É Príncipe para lá, é Príncipe para cá, não se fala em outra coisa em Joinville. E, no entanto, o homem nunca pisou na cidade. Acontece que ele era o dono de todas essas terras, não que houvesse algum mérito nisso, ganhou tudo de mão beijada quando desposou a famosa Dona Francisca. Dona Francisca, antes de ser uma estrada, antes de ser uma serra, antes até de ser uma colônia, era a filha de Dom Pedro I, irmã de Dom Pedro II. Uma família dessas tinha condições de oferecer como dote um punhado de terras em Santa Catarina. Só depois é que o Príncipe negociou as terras com uma companhia colonizadora e vieram os imigrantes. Ao contrário do Príncipe, eu já pisei em Joinville outras vezes, mas isso já faz tanto tempo que é quase como se fosse a primeira vez mesmo.
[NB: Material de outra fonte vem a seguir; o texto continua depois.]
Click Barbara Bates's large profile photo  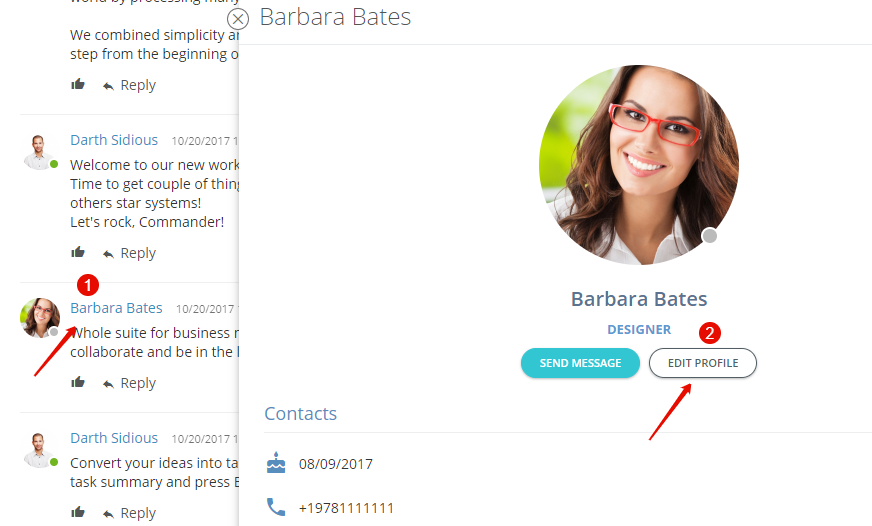639,165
Sou, pois, um viajante que chega à Colônia Dona Francisca. Em outros tempos, eu seria recebido com um cortejo oficial, banda de música, salva de tiros, o diabo. Seria levado pelo próprio diretor da colônia para conhecer as escolas, as igrejas, os moinhos. Todo o progresso da colônia me seria apresentado e a minha avaliação seria levada em conta. Ah, mas esses tempos já passaram, agora já não há nenhuma novidade na chegada de um viajante, aí estão tantos hotéis, e o meu, por acaso, é o “Príncipe”.
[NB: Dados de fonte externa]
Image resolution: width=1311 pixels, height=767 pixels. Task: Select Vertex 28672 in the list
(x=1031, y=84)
Tenho que percorrer sozinho a cidade, sozinho e a pé, o que me prende ao centro. Mas meus destinos são bem específicos. Vim aqui atrás de vestígios dos mortos, como sempre. Papeis velhos, compra de lotes, registros de impostos. Só agora estou conhecendo a história desses imigrantes, suíços e alemães, na maioria. Era uma aventura vir para cá, no meio do sertão, começar uma cidade. Veio gente de muita cultura, até teólogo imigrou. Eram anos de muitas chegadas, mas também de muitas partidas, gente que desistia, porque nem sempre a gente acerta, e às vezes é preciso buscar outra coisa. Estamos todos tentando resolver o drama das nossas existências. Quem ficou viu a colônia crescer, e muitos se saíram bem nela.
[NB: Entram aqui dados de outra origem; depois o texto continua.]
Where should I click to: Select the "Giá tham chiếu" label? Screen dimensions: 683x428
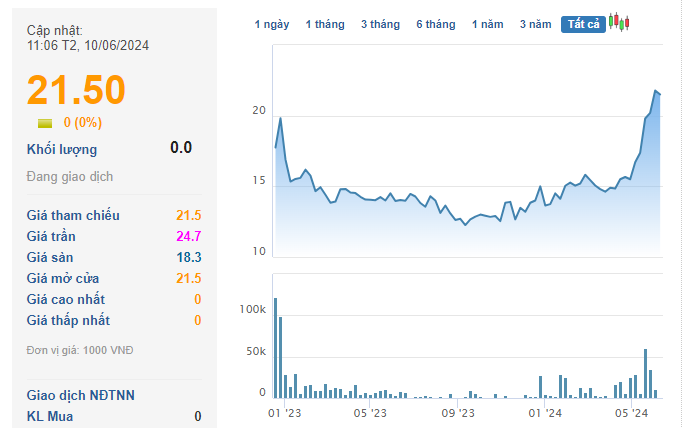pos(73,215)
Sou, pois, um viajante que chega à Colônia Dona Francisca. Em outros tempos, eu seria recebido com um cortejo oficial, banda de música, salva de tiros, o diabo.
Hoje boa parte desse pessoal está em um cemitério de imigrantes, um cemitério que não sepulta mais ninguém. Vou até lá, vejo todos aqueles túmulos velhíssimos que não recebem mais flor. O que eu gosto de visitar em uma cidade são os cemitérios, as igrejas e as bibliotecas, todas coisas que exigem silêncio e aspiram à eternidade.
E, de repente, a Rua Dona Francisca. Se eu seguir isso daqui em linha reta por 90 quilômetros chego a São Bento, que foi onde nasci. Ah, uma estrada dessas, com um passado imperial, que custou tanto para fazer, que empregou tantos colonos, e logo ali no começo, deitados no chão, a multidão dos famintos de Joinville… São os pobres do Príncipe.
A minha estada é curta e preciso voltar a Curitiba. Penso em Robert Avé-Lallemant, o médico, o viajante alemão que foi de Joinville a Curitiba pelo meio do mato, tendo como guia o impressionante engenheiro Karl August Wunderwald. Levaram 13 dias no meio da floresta, e só Deus sabe como é que conseguiram sair de lá, pois nem comida eles tinham mais. Neste ponto, por algum motivo, eu já não invejo os viajantes do passado. E é de ônibus mesmo que me afasto das terras de Vossa Alteza.